Que vantagem levaríamos? É difícil dizer porque não sabemos bem o tamanho da encrenca em que estaríamos entrando. Decerto não estamos lidando com algo que tenha potencial para extinguir a humanidade, como sugerem alguns baluartes do conservadorismo. O homem, afinal, convive com álcool e drogas muito antes do primeiro profeta ter tido a idéia de proibi-los.

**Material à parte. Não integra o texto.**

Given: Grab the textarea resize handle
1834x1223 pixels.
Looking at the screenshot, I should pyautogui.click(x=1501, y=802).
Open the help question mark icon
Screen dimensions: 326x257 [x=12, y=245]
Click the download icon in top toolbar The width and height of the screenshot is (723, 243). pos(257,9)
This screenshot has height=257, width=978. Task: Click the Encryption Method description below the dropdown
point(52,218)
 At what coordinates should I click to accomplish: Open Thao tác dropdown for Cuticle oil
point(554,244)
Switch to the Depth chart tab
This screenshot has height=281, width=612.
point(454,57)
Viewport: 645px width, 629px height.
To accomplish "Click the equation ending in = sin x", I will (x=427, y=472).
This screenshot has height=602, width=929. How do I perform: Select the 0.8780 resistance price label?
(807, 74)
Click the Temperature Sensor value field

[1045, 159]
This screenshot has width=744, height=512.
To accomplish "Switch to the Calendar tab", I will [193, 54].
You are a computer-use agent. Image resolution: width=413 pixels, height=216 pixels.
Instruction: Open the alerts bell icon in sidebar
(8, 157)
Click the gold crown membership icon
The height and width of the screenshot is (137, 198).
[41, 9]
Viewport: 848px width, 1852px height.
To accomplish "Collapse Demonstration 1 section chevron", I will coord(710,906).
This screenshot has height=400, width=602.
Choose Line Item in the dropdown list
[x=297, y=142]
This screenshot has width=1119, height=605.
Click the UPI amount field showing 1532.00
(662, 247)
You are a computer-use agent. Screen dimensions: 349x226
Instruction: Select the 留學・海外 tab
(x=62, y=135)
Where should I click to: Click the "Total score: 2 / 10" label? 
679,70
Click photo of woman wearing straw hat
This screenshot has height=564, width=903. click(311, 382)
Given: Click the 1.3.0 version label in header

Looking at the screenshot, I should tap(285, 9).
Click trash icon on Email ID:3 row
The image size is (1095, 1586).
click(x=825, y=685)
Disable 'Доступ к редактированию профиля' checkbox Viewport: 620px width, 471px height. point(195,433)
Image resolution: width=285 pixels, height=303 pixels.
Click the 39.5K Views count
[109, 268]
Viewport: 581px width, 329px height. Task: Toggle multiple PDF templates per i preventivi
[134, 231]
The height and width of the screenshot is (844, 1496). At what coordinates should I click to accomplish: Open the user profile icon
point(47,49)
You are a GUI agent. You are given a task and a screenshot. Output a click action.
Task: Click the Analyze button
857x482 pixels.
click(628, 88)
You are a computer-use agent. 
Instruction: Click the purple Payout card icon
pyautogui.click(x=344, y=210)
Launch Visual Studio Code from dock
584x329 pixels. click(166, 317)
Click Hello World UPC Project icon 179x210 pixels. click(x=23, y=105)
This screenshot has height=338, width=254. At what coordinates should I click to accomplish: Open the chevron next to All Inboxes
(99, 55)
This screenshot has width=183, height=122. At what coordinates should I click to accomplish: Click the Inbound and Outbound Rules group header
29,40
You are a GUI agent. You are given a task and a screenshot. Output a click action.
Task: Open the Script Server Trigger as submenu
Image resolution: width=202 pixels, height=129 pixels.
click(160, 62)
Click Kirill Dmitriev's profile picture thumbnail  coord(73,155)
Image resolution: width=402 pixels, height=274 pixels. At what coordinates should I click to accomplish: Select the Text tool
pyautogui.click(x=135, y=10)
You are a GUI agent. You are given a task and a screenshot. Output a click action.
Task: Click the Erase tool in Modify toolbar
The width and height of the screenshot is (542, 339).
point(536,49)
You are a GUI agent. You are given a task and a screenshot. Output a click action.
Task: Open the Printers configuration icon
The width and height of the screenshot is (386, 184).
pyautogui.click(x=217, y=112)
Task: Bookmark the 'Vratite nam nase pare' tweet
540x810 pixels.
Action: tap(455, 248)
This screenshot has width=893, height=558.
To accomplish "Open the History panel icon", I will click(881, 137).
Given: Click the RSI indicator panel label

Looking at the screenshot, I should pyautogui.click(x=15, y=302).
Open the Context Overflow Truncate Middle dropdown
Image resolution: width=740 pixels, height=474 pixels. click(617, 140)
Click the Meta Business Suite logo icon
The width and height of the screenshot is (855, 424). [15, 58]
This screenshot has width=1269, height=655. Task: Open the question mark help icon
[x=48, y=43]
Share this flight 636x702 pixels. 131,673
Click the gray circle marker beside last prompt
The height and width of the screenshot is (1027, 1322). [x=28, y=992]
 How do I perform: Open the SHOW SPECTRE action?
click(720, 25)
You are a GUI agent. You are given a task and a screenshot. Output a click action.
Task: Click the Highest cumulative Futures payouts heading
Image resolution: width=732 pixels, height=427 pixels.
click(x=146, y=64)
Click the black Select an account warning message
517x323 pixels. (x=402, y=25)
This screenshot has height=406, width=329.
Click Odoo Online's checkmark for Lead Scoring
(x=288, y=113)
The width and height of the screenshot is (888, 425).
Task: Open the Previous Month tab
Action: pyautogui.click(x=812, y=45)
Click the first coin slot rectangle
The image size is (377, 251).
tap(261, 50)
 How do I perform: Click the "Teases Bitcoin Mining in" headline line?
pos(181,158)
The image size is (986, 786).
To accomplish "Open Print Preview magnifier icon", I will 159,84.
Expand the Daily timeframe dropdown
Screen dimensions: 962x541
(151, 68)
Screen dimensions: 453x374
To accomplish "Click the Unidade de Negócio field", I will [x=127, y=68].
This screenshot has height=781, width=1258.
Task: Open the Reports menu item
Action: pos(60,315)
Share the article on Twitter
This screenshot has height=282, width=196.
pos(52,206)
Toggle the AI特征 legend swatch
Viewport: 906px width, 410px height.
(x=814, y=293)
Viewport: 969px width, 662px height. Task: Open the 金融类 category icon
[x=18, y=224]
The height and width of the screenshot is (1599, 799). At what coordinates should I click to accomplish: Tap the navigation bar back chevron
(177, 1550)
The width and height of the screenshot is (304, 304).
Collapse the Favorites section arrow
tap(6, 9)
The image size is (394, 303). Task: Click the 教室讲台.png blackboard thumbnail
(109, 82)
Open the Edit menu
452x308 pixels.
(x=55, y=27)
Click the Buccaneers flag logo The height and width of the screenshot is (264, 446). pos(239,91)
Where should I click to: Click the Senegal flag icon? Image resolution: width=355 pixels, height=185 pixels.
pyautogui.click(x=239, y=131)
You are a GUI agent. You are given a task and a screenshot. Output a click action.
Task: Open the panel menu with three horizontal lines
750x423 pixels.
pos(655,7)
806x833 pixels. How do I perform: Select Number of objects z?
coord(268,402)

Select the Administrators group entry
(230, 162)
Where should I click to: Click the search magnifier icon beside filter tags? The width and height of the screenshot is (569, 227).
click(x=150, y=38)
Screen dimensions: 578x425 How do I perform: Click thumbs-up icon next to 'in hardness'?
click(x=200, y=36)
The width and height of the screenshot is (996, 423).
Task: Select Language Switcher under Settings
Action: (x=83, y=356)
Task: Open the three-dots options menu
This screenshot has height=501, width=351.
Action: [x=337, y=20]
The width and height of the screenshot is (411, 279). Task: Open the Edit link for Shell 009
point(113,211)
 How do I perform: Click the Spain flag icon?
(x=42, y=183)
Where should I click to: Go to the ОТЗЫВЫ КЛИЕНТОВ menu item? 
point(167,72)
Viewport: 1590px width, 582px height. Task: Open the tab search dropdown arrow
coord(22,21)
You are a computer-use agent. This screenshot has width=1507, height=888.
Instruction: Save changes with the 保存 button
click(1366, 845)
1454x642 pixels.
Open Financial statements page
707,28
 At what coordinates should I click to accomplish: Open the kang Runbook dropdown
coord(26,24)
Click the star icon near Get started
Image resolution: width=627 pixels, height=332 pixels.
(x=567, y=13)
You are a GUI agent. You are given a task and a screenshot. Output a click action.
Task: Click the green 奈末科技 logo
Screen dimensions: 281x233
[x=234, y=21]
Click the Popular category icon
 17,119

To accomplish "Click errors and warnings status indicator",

Só o que me faz pender para a legalização é a convicção filosófica de que não cabe ao Estado impedir que uma pessoa faça mal a si mesma. Eu pelo menos jamais deleguei a nenhuma autoridade pública o poder de decidir o que posso ou não fazer com meu próprio corpo. Se, ciente dos riscos a que me sujeito e disposto a acatar regras mínimas de convivência (como a de não dirigir sob efeito de álcool ou drogas), resolvo me entupir de cocaína, esse é um problema que não diz respeito ao Estado.
O aumento das despesas médicas decorrentes da maior prevalência do uso de drogas pode ser ajustado pela via fiscal. O imposto a incidir sobre esses produtos seria tão alto quanto necessário para "fechar" a conta do SUS. Curiosamente, nossas autoridades fazendárias evitam tomar essa medida óbvia com relação às drogas já legalizadas, que são o álcool e o tabaco.
É claro que, de uma perspectiva histórica, estamos sempre melhorando. Vivemos hoje mais, melhor e com mais liberdades do que há um, dois ou três séculos. Mas, olhando no horizonte mais limitados das duas ou três últimas décadas, às vezes tenho a sensação de que estamos caminhando para trás. A sociedade, hoje, parece sob muitos aspectos mais conservadora do que a dos anos 60 e 70. Pior, ao que parece, já nem podemos contar que haja juízes em Berlim.
trecho de Os juízes de Brasília, texto do Hélio Schwartsman na Folha Online.